## LSTM Example

This notebook must be moved to the root project directory to run; it walks through all the steps involved in creating
and training an LSTM classifier for Amazon reviews.

In [1]:
import torch
from torch import nn
import model_runner
import embeddings
import dataset
import os
from models.lstm import review_LSTM

### Importing the dataset

In [2]:
# Reader to get train and val data from csv
reader = dataset.csv_reader()

# Open formatted_train.csv
train_path = os.path.join(os.path.curdir, "dataset", "formatted_train.csv")
reader.open_csv(train_path, skip_header=True)
train_reviews = reader.read(-1)

# And formatted_val.csv
val_path = os.path.join(os.path.curdir, "dataset", "formatted_val.csv")
reader.open_csv(val_path, skip_header=True)
val_reviews = reader.read(-1)

### Embedding text reviews to vector representations

In [3]:
# Intialize the embedder to use the glove-wiki-gigaword-50 embedding dictionary
# https://github.com/piskvorky/gensim-data#:~:text=org/licenses/pddl/-,glove%2Dwiki%2Dgigaword%2D50,-400000
review_embedder = embeddings.review_embedder(review_labels=["negative", "positive"], embedding_model="glove-wiki-gigaword-50", oov_feature=True, title_body_feature=True)

In [4]:
# If we tried to embed our entire training dataset into feature vectors at once, it would utilize over 100GB of RAM,
# which is unrealistic for most computers. The batched_review_embedder_sampler class embeds samples a few at a time,
# reducing RAM usage compared to a traditional DataLoader, at the expense of needing to re-embed the reviews every epoch
train_sampler = embeddings.batched_review_embedder_sampler(train_reviews, review_embedder, batch_size=50)
val_sampler = embeddings.batched_review_embedder_sampler(val_reviews, review_embedder, batch_size=50)

# Testing the samplers
x_sample, y_sample = next(iter(train_sampler))
x_sample.data.shape, x_sample.batch_sizes[0], y_sample.shape



(torch.Size([4206, 52]), tensor(50), torch.Size([50, 2]))

### Model creation

In [5]:
# Model hyperparameters
input_size = review_embedder.feature_embedding_size
hidden_size = 100
output_size = 2
num_layers = 1

# The output classifier makes a final prediction of the label based on the final hidden state of the LSTM; this could be
# any feedforward architecture, but as a starting point a single linear layer is used. The output should have a softmax
# activation in order for out cross entropy loss function to work well
output_classifier = nn.Sequential(nn.Linear(hidden_size * num_layers, output_size), nn.Softmax(dim=1))

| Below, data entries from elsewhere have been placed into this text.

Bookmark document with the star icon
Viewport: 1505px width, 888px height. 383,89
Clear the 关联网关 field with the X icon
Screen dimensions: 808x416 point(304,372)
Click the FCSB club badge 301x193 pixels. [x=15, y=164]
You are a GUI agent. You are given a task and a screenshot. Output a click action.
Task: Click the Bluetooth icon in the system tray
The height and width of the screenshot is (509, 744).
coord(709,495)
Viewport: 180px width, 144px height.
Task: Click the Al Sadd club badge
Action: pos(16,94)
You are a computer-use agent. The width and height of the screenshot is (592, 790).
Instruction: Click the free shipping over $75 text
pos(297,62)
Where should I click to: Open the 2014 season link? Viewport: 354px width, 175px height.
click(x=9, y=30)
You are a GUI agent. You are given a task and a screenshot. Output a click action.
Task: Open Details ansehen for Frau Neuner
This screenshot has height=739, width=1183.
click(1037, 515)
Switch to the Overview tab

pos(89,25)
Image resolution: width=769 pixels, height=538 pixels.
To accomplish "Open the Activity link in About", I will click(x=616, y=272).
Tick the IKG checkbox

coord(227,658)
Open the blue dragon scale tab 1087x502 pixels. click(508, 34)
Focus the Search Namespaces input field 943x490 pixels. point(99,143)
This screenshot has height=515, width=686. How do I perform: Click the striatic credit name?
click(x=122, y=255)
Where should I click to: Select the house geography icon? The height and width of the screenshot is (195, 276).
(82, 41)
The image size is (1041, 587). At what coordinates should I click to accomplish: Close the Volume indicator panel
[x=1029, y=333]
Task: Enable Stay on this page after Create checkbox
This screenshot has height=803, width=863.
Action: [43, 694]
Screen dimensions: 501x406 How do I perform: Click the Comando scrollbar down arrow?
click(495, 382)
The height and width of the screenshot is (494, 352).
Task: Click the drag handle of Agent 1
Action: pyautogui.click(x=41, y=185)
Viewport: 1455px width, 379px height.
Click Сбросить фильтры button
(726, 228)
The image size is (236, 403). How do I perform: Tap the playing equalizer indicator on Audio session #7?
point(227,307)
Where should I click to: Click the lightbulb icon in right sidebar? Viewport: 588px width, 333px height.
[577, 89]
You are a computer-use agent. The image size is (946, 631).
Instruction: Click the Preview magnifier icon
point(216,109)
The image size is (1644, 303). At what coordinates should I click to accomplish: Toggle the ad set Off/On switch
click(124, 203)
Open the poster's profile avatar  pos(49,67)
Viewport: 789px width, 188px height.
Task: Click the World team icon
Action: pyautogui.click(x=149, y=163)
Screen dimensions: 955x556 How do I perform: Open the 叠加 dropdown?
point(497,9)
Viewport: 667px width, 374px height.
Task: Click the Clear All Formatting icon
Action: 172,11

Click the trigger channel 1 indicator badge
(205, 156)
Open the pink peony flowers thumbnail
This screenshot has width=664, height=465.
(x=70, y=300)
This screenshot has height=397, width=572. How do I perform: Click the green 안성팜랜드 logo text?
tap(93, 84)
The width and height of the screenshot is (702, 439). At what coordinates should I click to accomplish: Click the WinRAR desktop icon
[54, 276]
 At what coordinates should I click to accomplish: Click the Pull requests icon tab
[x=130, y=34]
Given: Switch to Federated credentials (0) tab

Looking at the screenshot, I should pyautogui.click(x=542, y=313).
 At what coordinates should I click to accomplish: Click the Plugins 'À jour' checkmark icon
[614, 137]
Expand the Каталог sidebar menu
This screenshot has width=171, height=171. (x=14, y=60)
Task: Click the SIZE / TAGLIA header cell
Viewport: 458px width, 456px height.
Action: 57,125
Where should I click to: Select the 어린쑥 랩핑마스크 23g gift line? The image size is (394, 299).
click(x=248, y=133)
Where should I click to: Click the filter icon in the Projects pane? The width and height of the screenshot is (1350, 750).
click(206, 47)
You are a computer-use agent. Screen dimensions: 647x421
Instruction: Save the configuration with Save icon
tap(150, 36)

# The full model consists of an LSTM RNN and the output classifier defined above
model = review_LSTM(input_size, hidden_size, output_classifier, num_layers)

### Model training

In [6]:
# Model optimizer objects
optim = torch.optim.SGD(model.parameters(), lr=0.01)
loss_fn = torch.nn.CrossEntropyLoss()

In [7]:
# Create a model runner to handle training
runner = model_runner.runner(model_name="LSTM_test", model=model, optimizer=optim, loss_fn=loss_fn)

In [8]:
# Train that model!
from wakepy import keep

with keep.running() as k:
    print("Successfully locked PC to prevent it sleeping during training!" if k.success else "Wasn't able to lock PC from sleeping during training!")
    runner.train(train_sampler, num_epochs=1, val_batch_iterable=val_sampler, autosave_interval_epochs=1)

Successfully locked PC to prevent it sleeping during training!


Training Epoch 17: 100%|██████████| 38400/38400 [14:50<00:00, 43.12batches/s, batch loss=0.423, epoch train accuracy=87.31%]
Evaluating model predictions: 100%|██████████| 9600/9600 [03:18<00:00, 48.26batches/s]


Reached epoch save interval, saving model state...


### Results

In [9]:
# Open the test dataset
test_path = os.path.join(os.path.curdir, "dataset", "formatted_test.csv")
reader.open_csv(test_path, skip_header=True)
test_reviews = reader.read(-1)
test_sampler = embeddings.batched_review_embedder_sampler(test_reviews, review_embedder, batch_size=50)

In [10]:
# Evaluate the model's performance on the test dataset
y_test, yhat_test = runner.predict_dataset(test_sampler)

Evaluating model predictions: 100%|██████████| 10400/10400 [03:32<00:00, 49.02batches/s]


In [11]:
# We can now look at testing metrics using our predictions; here, we only consider accuracy
from sklearn.metrics import accuracy_score

print(y_test.shape, yhat_test.shape, accuracy_score(y_test, yhat_test), sep='\n')

torch.Size([519995])
torch.Size([519995])
0.8714949182203675